Macquarie University suppressing opposition to job cuts
Record levels of staff and student opposition are boiling over at Macquarie University
Students have occupied the University Chancellery, the NTEU voted to unanimously oppose a round of job cuts and hundreds took to Wally’s Walk this afternoon.
It hasn’t been a typical few weeks at Macquarie University. Record-level student and staff dissatisfaction is threatening to spill over.
Momentum is gathering against the proposed dissolution of the Faculty of Human Sciences after campus security removed posters advertising a “No to Job Cuts” rally from student notice boards yesterday.
Four departments — Psychology, Linguistics, Educational Studies and Cognitive Science — will be redistributed to other faculties under new proposals which came with limited student or staff consultation.
“We are considering the changes to the faculty structures because we are operating in a challenging external environment,” said Vice-Chancellor Bruce Dowton in an email to affected students which hit inboxes during the final weeks of the semester.
University management has justified the restructure by pointing to budgeting needs worsened by an enrolment shortfall in 2020.
With more than 400 staff affected, many have called for greater financial transparency in the wake of a freeze on hiring and the renewal of fixed term contracts.
In a video taken by Linguistics student Caitlin Callinan, campus security staff are seen taking down and ripping posters advertising a rally against the job cuts, mirroring the actions of university staff at UNSW and Sydney University earlier in the year.
“[The University] didn’t approve you putting posters on notice boards,” a member of campus security said to student activists. “If you want to put anything, you have to get approval.”
“My instructions were to remove the posters that you saw me remove.”
Campus security staff did not, however, remove any of the other posters on the student notice board.
“Macquarie University is committed to freedom of speech and the right of members of our community to protest in a safe and respectful manner,” said an official university spokesperson.
They declined to clarify whether university rules actually require all posters to be approved.
There has yet to be any change to the delivery of any units, courses, lectures or tutorials. But this has not stymied the sense of uncertainty facing students and more than 400 staff in the faculty.
“This is another disgusting attack on Macquarie University students and staff by this out of touch Vice-Chancellor,” said student Nick Haughain.
“Macquarie has one of the highest student-to-staff ratios in Australia and this move will cut staff jobs and force human sciences students into an already overcrowded sciences faculty.”
The National Tertiary Education Union (NTEU) branch at Macquarie University scrambled last week, with over 200 staff unanimously voting to oppose job cuts and further restructuring.
If the move goes ahead, there will be spill-over impacts including work intensification for staff across the University.

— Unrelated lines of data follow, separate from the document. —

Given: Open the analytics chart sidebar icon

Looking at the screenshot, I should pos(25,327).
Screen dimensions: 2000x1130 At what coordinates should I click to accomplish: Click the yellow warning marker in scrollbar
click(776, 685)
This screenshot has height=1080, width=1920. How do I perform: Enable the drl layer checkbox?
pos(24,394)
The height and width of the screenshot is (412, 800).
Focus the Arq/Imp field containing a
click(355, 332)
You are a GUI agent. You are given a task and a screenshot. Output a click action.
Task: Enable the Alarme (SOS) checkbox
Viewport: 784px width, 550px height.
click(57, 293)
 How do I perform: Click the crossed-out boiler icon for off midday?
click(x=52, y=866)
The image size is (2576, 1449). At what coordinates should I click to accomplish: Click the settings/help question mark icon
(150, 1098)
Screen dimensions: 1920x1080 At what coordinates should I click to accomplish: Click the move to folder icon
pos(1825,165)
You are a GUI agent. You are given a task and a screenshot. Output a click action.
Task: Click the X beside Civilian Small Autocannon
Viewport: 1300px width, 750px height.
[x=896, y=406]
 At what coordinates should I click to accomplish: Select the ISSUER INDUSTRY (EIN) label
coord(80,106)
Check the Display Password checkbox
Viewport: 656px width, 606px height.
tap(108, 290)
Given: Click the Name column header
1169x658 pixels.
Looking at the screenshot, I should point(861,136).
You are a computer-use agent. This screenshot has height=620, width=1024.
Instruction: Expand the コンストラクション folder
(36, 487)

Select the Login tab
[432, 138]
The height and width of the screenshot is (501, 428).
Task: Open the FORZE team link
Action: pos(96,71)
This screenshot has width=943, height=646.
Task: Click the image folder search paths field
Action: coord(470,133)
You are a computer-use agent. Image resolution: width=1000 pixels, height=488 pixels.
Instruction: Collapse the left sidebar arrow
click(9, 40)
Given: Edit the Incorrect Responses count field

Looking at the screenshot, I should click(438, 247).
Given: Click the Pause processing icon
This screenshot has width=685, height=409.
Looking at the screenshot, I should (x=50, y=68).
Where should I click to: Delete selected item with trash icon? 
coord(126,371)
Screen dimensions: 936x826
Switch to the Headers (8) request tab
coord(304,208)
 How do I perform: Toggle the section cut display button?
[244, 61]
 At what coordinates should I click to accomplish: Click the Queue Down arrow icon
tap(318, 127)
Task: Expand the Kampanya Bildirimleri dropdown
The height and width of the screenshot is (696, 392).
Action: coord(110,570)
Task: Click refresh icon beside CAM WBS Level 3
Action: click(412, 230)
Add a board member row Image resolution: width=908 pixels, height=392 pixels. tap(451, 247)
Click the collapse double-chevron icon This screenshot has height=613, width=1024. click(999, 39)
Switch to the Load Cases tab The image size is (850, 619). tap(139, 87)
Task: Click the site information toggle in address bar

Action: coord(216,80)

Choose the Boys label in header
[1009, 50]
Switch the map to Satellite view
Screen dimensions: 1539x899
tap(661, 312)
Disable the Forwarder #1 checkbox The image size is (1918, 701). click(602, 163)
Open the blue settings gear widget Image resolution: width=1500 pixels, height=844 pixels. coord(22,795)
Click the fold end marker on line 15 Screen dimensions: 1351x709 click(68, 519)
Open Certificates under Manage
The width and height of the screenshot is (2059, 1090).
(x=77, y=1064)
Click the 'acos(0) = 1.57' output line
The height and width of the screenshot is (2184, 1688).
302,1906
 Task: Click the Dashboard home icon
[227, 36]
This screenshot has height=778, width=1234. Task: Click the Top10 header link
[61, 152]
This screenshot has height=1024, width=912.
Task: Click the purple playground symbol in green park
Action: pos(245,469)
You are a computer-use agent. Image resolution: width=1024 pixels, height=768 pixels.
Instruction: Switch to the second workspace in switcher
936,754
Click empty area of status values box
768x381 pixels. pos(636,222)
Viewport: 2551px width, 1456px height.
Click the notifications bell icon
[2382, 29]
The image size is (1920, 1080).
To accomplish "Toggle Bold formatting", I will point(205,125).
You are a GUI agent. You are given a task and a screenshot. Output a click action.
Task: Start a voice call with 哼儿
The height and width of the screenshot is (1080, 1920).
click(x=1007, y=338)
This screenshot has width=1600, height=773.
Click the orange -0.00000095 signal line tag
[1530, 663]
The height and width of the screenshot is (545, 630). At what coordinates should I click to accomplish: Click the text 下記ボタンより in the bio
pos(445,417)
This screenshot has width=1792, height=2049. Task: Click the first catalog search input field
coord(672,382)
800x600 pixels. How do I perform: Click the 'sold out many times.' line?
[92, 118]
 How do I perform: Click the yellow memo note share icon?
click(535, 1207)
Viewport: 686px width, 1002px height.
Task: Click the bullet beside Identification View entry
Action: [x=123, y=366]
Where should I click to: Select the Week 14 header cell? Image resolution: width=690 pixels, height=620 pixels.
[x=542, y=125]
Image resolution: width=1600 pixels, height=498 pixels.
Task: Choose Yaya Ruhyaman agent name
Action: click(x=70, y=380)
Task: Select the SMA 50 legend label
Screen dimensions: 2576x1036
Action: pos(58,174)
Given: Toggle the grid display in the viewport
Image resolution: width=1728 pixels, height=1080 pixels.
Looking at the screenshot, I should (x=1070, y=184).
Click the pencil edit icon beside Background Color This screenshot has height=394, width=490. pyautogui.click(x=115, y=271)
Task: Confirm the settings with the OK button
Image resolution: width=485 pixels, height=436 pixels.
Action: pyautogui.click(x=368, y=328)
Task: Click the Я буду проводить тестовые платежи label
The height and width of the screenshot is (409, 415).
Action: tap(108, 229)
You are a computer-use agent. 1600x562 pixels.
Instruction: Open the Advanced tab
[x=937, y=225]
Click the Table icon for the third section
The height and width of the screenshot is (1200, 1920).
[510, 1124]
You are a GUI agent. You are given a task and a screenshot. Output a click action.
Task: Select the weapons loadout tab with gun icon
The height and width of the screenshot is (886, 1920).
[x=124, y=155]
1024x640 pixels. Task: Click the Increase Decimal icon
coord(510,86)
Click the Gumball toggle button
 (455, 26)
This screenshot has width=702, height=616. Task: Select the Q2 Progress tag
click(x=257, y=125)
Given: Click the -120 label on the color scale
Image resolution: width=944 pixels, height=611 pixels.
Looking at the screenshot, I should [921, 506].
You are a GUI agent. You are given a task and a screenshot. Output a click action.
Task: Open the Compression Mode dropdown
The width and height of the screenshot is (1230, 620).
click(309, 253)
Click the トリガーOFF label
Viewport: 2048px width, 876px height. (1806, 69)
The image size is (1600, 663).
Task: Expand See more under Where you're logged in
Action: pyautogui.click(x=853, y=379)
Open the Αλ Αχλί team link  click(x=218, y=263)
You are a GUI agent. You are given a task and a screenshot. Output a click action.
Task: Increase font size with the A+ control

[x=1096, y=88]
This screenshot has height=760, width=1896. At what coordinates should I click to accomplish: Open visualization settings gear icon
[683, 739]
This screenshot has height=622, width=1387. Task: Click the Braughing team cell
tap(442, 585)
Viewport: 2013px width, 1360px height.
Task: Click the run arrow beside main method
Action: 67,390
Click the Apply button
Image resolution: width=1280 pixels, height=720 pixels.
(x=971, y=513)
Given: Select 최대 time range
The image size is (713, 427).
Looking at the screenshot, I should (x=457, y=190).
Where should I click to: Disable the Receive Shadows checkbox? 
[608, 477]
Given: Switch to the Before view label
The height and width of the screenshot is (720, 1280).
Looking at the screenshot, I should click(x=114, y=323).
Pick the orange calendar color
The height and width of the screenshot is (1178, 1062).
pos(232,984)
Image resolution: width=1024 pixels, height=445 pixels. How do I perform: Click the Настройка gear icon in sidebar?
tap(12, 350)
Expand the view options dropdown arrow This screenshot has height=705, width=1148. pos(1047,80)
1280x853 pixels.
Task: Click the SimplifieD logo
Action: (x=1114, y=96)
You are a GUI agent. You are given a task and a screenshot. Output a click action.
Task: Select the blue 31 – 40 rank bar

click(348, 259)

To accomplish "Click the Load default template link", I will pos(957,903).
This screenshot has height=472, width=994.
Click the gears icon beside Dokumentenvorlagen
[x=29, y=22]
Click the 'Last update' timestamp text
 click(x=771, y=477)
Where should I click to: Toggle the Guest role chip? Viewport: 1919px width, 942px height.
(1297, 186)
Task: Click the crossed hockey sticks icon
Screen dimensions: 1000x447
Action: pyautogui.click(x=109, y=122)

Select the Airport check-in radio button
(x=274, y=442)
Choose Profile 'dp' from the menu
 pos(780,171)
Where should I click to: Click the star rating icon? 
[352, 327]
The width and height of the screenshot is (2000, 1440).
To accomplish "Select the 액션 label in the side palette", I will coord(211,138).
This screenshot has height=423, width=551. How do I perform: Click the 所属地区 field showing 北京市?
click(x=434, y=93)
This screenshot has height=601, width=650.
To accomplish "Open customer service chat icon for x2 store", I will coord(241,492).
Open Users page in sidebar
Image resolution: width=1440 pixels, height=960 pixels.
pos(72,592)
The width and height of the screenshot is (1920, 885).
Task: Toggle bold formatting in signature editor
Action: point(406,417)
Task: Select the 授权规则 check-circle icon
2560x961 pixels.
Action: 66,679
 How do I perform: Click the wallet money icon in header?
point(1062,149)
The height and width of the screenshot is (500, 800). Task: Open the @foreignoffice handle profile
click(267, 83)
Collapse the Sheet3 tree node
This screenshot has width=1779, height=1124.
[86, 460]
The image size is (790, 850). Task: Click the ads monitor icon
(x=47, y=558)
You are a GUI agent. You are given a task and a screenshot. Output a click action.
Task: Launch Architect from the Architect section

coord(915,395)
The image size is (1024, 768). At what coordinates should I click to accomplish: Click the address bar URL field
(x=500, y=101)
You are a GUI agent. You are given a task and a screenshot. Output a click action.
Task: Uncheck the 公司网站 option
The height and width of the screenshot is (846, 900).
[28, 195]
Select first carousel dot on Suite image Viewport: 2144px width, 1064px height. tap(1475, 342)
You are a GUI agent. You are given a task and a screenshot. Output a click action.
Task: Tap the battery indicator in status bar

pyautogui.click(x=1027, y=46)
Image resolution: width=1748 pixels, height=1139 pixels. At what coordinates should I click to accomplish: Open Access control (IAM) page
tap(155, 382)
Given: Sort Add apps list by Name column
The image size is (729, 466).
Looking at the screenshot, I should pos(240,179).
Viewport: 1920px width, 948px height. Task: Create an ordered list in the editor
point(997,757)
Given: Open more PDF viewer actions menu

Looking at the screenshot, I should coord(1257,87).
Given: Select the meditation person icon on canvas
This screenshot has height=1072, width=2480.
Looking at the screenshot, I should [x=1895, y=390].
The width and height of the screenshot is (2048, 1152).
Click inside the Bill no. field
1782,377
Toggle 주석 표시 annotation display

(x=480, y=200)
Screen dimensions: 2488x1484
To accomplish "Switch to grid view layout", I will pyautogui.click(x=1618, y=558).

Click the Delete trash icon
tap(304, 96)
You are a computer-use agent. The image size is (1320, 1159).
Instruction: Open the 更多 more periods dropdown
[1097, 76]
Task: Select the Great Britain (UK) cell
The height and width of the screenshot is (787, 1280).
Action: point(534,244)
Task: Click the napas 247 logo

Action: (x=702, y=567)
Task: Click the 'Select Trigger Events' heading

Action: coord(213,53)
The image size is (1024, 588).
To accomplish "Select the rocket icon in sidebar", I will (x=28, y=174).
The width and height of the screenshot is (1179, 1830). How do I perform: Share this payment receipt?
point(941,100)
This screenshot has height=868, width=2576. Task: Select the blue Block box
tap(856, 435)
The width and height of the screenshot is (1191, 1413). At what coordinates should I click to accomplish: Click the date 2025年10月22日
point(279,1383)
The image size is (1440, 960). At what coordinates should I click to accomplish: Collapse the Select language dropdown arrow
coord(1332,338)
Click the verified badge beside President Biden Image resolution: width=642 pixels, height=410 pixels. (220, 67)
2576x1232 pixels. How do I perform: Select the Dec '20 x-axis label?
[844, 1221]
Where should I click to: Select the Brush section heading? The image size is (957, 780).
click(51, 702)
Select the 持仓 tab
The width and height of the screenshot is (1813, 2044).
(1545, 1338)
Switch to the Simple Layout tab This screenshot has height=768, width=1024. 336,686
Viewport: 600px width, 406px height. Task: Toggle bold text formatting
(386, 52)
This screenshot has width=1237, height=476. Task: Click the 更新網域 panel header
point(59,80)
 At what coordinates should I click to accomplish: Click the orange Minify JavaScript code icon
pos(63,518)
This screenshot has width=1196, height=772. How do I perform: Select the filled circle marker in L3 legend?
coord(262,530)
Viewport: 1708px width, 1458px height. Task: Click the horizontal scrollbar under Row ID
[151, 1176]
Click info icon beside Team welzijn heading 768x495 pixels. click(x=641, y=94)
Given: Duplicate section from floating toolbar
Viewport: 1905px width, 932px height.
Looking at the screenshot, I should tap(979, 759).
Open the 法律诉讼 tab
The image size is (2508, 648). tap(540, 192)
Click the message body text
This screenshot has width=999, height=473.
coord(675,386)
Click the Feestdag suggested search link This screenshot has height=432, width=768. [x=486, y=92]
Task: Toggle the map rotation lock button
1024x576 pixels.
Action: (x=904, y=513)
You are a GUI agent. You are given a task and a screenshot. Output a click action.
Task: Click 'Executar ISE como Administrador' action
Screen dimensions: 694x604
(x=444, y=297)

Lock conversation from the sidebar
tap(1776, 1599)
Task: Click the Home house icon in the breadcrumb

According to Acting NTEU Branch President Cathy Rytmeister, 60 professional staff at the faculty-level are on the chopping block. Of them, 90% are women.
The mood of staff in the Faculty is “bewildered, angry, sad and appalled,” said Rytmeister, “both staff and students were appalled with management’s instructions to security staff to pull down the posters advertising the rally.”
“It is suppression of political expression.”
The NTEU is mobilising against the proposals, with a petition demanding an all-staff town hall meeting with Vice-Chancellor Dowton attracting close to 1500 signatures and a rally taking place on Wally’s Walk today.
The University has also been put on notice that its decision to go ahead with several academic redundancies will be disputed under the enterprise bargaining agreement.
Macquarie University was a hotbed of radical student activism in the 1970s and 1980s with students fighting for queer rights and joining the Vietnam Moratorium movement.
But in recent years, that activism has waned on campus. The old Students’ Representative Assocation (MUSRA) was shut down by an alliance of the University and Young Liberals in 2013. And now, the University has a hand of influence in student organisations.
Two years ago, Macquarie’s student magazine, Grapeshot, was censored by the University when it attempted to publish articles critical of its response to sexual assault and harassment.
“One of the reasons I chose to study at Macquarie University was because I loved the concept of a Faculty of Human Sciences,” wrote one of the people who signed the near 1500-strong petition.
For now, the Faculty may not live to its 60th birthday in 2024.